Two Afghanis mind the stand to his left, their tape recorder playing lilting string melodies. And to his right is the
SDS
table crowded with its assortment of causes: support the dining workers’ demands; support Maria Delgado, fired from the libraries for her political views; join the rally against Poseidon-
MIRV
-
ABM
; etc. Behind it sits an amiable guy with small goatee called Eddie Shapiro. The two Afghanis are fair green-eyed men, soft-spoken and polite. They have an open album of photographs on their table depicting the victims of torture carried out in their country, an article cut out from the
New York Times
, and for some reason pamphlets in Afghan. Eddie walks over to them every now and then to ask pointed questions. Finally they look at each other in exasperation as he arrives, and he walks back to his post guiltily, and stays put. But when the Afghanis have netted another interested party, he leans over and says to Ramji: “
CIA
— they work for the
CIA
, you can bet on it.”
“Really?” Ramji replies. Just when he was thinking how nice they were, how as a fellow Asian he could identify with their reserve and politeness, even their music.
Two of the
YAP
s from the other night, Chunky Crewcut and companion, have passed by with the day’s traffic, perhaps too many times, and he’s met their looks squarely. He’s filled with a new confidence, there’s not going to be another instance of physical aggression from them, not without his making such a noise, they’ll be sorry.
I’m going to D.C., he said to Ginnie when she phoned him last, three days before. And he told her what he’d been up to the past month. First the Moratorium, now the March. And she, bubbling over with her usual enthusiasm: Chris is home, he twisted his ankle playing lacrosse.…And Junior should get married to his girl by springtime. You can’t hold back the hormones, Mormon or not.
What did she think of the war? What did
they
think of the war? They never mentioned the subject, expressed no opinion in front of him. He assumed that John, veteran and former intelligence gatherer — his job had been to cut clippings from newspapers, he once told Ramji — must support the military. And Ginnie would simply want the war to be over, regardless of the politics.
“Call me when you get to Washington,” she said. “Call collect. You should come and see me before I go to the hospital.”
“You’re going to the hospital?”
“A minor operation, the doctor thinks I could do without some parts of my body and be no worse.”
“I’ll call.” His heart sank.
Thursday, November 13, 1969.
Buses waited at Freedom Square on Mount Auburn early in the afternoon to take Boston-area protesters to D.C. All was orderly, even subdued. Mobe officials were at hand to assist, and policemen looked on, arms folded; the only evidence of the impending protest was the placards, at this stage simply extra luggage with the backpacks.

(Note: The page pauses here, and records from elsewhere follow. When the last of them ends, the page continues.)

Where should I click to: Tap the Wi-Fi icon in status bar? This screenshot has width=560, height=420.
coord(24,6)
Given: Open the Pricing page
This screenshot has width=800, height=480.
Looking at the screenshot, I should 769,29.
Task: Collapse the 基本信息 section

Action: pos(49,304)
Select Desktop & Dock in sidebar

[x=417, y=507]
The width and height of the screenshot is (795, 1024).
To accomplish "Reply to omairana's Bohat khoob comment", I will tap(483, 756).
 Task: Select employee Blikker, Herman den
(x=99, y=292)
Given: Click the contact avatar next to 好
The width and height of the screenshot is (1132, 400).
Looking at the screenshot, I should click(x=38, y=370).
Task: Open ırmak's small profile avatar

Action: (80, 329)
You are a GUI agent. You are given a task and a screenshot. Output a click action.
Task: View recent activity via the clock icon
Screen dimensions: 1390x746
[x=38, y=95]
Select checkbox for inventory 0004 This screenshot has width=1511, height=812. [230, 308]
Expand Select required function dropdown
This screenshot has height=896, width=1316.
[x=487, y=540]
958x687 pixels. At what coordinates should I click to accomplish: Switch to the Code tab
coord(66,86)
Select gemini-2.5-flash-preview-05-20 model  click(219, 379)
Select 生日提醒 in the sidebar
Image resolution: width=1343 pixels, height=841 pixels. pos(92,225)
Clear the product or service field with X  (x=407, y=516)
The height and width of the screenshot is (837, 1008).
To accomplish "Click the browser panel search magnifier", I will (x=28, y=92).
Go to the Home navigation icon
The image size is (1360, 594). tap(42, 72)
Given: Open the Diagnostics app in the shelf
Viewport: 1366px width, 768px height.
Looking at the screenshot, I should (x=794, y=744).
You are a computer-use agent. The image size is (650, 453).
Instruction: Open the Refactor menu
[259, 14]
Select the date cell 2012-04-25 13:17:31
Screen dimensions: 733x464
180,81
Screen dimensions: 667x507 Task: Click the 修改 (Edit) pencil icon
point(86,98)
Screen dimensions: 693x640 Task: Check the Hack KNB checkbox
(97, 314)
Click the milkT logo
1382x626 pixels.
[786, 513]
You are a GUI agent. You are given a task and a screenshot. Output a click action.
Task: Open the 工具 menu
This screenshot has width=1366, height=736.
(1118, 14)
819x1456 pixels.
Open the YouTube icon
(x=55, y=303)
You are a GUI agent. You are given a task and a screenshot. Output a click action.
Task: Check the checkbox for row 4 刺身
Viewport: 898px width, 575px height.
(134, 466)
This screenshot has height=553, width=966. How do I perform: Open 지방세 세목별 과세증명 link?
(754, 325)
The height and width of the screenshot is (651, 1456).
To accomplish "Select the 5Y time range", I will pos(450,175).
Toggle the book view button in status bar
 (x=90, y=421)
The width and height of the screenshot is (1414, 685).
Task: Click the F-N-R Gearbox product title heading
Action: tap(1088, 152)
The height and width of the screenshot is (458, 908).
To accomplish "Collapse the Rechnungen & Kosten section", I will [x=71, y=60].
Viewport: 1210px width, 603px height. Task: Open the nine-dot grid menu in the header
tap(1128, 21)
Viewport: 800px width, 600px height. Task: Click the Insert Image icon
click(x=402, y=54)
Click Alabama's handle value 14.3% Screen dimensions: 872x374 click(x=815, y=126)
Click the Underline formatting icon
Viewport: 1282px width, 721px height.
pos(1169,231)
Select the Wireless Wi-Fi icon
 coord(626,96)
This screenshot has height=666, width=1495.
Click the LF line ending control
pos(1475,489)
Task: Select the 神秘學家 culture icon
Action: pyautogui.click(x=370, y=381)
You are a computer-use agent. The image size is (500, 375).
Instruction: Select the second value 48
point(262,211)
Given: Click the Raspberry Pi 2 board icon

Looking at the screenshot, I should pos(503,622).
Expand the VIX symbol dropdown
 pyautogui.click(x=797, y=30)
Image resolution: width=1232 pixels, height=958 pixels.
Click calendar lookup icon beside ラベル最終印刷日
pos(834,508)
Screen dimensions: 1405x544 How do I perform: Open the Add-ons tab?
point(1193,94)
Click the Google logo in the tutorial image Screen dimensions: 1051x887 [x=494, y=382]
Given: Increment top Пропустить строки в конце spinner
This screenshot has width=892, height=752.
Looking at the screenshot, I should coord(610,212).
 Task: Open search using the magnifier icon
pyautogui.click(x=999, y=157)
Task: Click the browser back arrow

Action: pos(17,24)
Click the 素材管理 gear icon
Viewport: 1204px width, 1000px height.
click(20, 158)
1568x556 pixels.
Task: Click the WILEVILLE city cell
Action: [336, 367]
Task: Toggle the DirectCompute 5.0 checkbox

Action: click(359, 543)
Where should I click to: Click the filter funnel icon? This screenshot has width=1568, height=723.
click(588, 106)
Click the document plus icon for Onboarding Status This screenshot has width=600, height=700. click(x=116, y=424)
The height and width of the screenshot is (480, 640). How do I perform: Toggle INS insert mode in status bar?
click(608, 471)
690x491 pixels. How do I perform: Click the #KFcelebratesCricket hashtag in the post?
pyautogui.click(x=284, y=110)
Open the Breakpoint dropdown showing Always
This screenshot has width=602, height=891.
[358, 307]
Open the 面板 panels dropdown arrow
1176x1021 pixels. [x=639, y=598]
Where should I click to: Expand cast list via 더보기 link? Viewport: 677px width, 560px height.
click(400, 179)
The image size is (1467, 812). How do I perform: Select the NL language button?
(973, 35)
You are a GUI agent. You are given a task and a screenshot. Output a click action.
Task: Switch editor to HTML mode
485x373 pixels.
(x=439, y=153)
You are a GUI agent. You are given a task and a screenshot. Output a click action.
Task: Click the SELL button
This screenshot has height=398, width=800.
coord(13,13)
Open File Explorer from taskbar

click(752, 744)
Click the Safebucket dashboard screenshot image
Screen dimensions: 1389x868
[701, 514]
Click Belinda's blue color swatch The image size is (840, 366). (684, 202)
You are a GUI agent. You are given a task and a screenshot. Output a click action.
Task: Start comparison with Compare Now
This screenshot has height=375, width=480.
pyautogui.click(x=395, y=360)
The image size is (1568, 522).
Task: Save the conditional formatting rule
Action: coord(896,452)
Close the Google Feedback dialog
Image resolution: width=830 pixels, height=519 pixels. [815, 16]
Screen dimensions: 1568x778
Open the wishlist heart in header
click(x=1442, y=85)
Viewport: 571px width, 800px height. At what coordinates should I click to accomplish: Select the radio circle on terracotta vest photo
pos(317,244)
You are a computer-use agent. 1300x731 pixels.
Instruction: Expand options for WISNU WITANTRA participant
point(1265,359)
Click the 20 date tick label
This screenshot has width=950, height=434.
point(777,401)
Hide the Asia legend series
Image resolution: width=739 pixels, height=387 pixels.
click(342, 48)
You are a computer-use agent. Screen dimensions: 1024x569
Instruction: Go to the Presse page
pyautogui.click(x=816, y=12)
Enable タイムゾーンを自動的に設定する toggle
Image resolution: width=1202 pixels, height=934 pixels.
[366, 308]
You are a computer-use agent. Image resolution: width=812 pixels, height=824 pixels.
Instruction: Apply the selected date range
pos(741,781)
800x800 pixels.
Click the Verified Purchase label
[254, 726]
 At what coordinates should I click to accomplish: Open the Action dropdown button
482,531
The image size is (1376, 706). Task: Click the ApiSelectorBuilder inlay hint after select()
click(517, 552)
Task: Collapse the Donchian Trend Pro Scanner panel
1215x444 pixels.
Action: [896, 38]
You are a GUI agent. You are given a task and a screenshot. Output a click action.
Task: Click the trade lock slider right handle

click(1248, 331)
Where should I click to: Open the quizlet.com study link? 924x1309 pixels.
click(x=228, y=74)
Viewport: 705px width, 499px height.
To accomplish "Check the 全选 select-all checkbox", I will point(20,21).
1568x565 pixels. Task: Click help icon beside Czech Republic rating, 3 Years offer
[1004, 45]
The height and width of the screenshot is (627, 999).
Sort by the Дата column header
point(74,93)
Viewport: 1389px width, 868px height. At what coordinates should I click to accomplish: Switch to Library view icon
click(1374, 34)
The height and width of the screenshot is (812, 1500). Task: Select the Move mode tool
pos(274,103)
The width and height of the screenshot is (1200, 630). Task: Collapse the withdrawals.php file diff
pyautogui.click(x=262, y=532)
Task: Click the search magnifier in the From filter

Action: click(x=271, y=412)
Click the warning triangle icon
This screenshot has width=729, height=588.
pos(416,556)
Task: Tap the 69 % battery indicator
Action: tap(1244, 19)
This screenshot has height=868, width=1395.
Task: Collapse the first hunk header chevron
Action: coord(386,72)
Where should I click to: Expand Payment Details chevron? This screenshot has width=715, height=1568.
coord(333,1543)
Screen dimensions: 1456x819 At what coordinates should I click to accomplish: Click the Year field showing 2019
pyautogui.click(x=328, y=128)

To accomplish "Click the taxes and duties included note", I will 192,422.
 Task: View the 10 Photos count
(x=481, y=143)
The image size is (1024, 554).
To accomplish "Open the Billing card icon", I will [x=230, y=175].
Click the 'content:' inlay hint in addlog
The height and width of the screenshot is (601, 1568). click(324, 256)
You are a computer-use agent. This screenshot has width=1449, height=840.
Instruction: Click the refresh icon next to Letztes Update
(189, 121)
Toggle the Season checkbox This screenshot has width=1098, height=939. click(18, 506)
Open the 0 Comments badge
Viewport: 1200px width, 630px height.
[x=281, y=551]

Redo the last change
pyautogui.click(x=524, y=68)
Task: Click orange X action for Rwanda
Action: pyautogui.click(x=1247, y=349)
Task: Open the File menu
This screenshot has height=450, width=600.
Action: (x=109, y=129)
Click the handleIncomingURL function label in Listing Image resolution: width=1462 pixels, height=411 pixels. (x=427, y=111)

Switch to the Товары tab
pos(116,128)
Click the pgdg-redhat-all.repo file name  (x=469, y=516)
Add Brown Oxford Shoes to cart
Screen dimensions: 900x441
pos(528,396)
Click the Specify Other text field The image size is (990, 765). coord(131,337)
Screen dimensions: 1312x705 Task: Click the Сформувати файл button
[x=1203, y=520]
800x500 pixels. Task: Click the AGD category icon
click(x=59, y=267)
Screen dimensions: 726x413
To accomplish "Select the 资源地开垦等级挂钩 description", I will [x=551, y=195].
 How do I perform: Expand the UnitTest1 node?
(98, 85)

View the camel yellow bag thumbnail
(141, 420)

Ramji arrived at the square with his fifth-floor buddies the Ethiopians, but having found their bus they were quickly dispersed in the mad scramble for seats and acquaintances. A girl from the Weathermen group had commandeered the quiet, studious Tekle and sat beside him, Ebrahim and Marek had found a seat together.
“Hi there,” said a voice as Ramji stood perusing the available seats from the aisle. “Here’s a place —” He felt a tug at his sleeve. “Seems you’re looking for a window — here, I’ll move over — you can have the window.”
It was Lucy-Anne the radical, whom he’d met at the Student House some months before, looking rather different today — though no less enigmatic. He paused a moment before accepting with thanks. She had on an oversized faded army jacket over blue jeans, with a red beret and boots. Rather small feet, he observed as he sat down. As on the previous occasion beside her, his heart began doing a nervous double-time.
“I had a ride, you know, yesterday, could have saved a few bucks,” she said, abruptly beginning conversation.
“Then why didn’t you take it?”
“Oh.” She was taken by surprise. “Very forthright aren’t we. That’s good. A fight, that’s why. A lot of factionalism and politics. Informers. You’re not an informer, are you? … No, you don’t know half of what I’m talking about.”